* [The problem]: Each line of the data must be written out again verbatim; no image belongs in the copy.

* [Entries provided]:
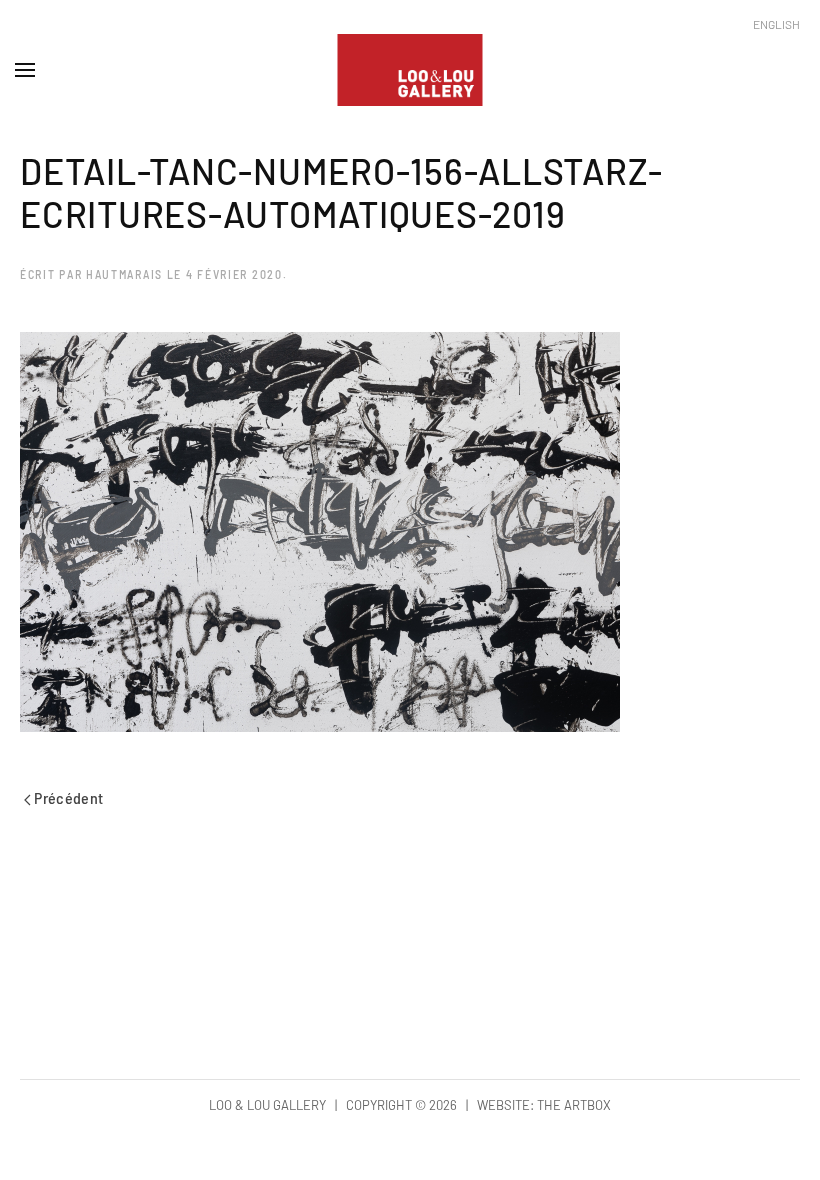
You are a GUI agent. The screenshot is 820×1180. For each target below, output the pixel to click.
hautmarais (124, 274)
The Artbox (574, 1105)
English (776, 24)
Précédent (67, 797)
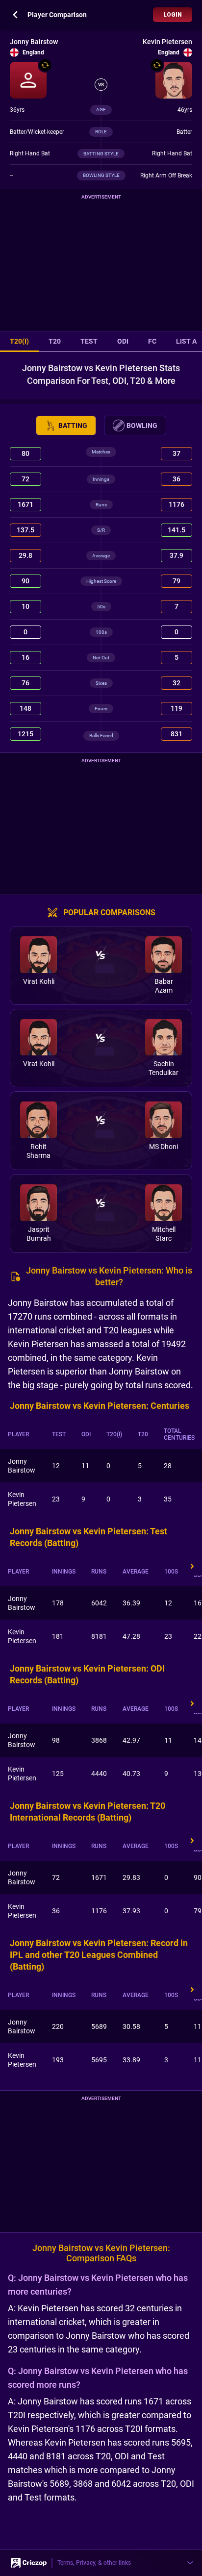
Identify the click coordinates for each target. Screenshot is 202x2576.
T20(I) (19, 341)
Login (172, 14)
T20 (55, 341)
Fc (152, 341)
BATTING (72, 425)
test (89, 341)
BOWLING (141, 425)
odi (122, 341)
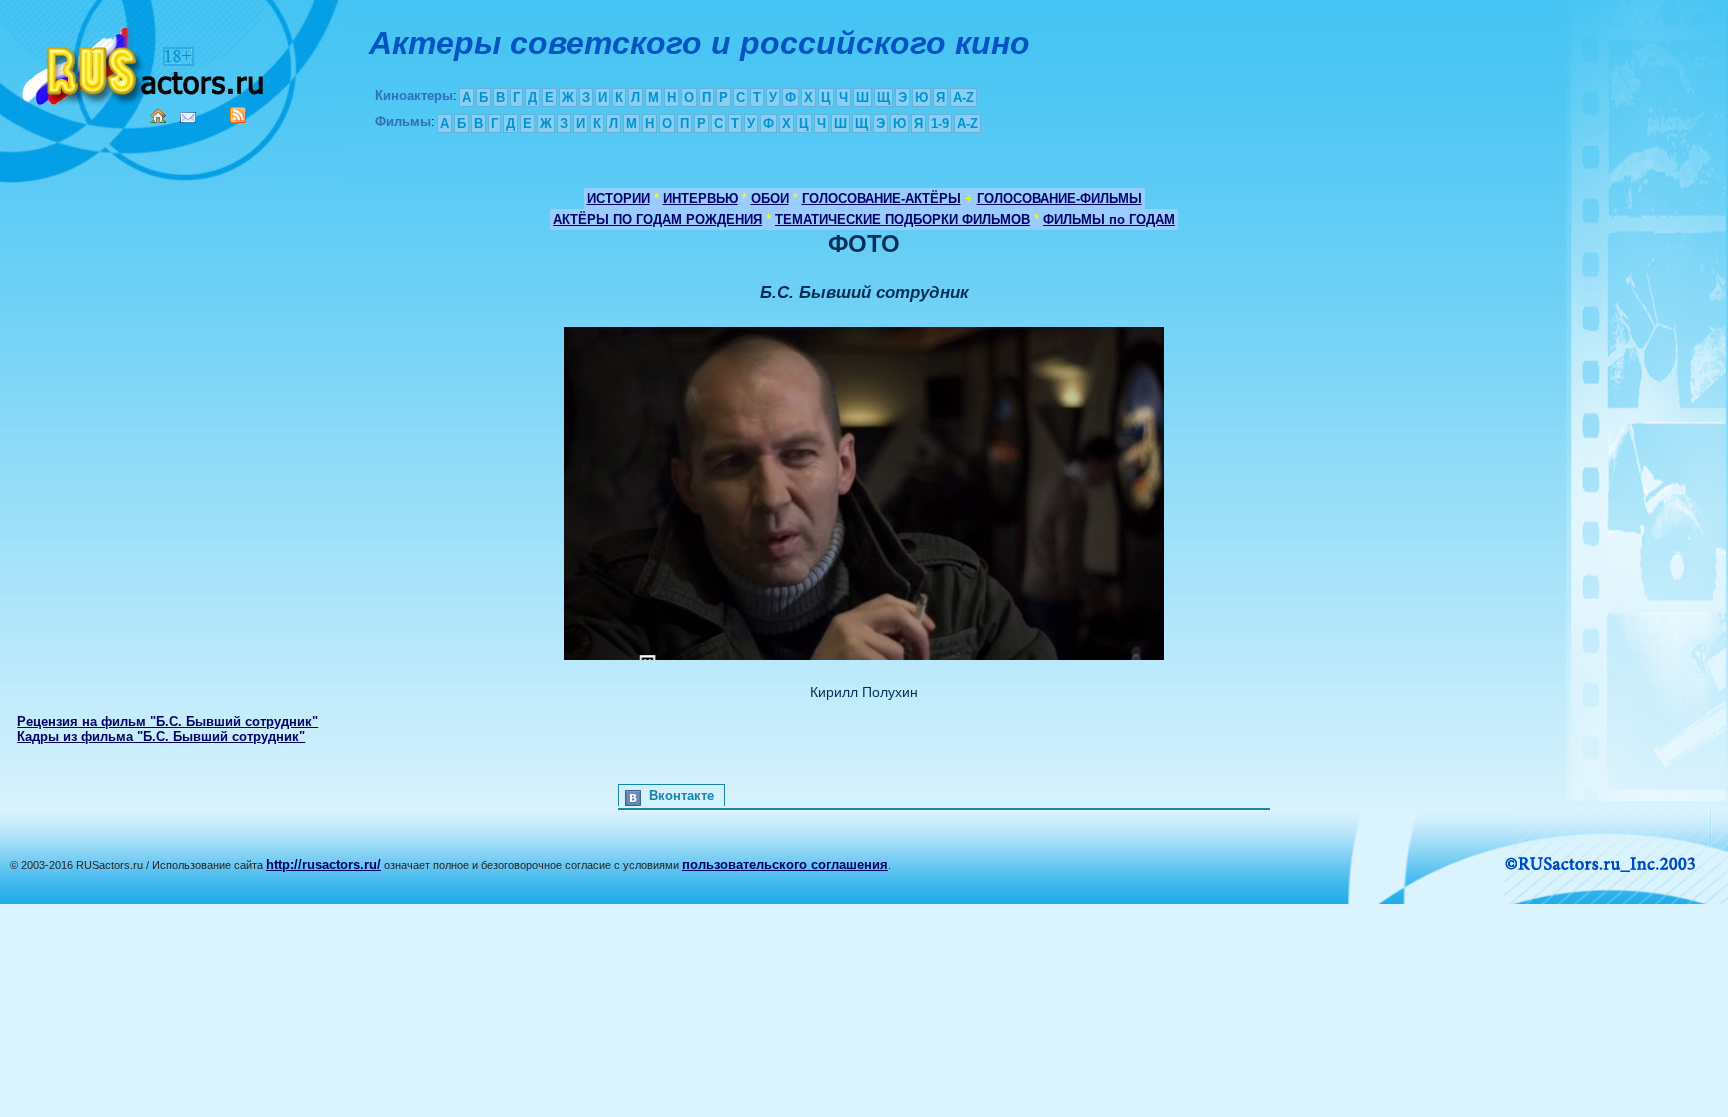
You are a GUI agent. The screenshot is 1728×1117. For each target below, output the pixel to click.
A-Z (963, 97)
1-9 (940, 123)
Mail (188, 117)
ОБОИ (770, 198)
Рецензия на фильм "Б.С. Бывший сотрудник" (167, 721)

* [Solved exercise]:
You are a GUI agent. The screenshot is 820×1180. For each target below, output the pixel to click.
hautmarais (124, 274)
The Artbox (574, 1105)
English (776, 24)
Précédent (67, 797)
Identify the click coordinates for each target. Screenshot is 202x2576.
T20(I) (19, 341)
Login (172, 14)
T20 (55, 341)
Fc (152, 341)
BATTING (72, 425)
test (89, 341)
BOWLING (141, 425)
odi (122, 341)
You are a GUI agent. The screenshot is 1728×1117. For each target below, output the pixel to click.
A-Z (963, 97)
1-9 (940, 123)
Mail (188, 117)
ОБОИ (770, 198)
Рецензия на фильм "Б.С. Бывший сотрудник" (167, 721)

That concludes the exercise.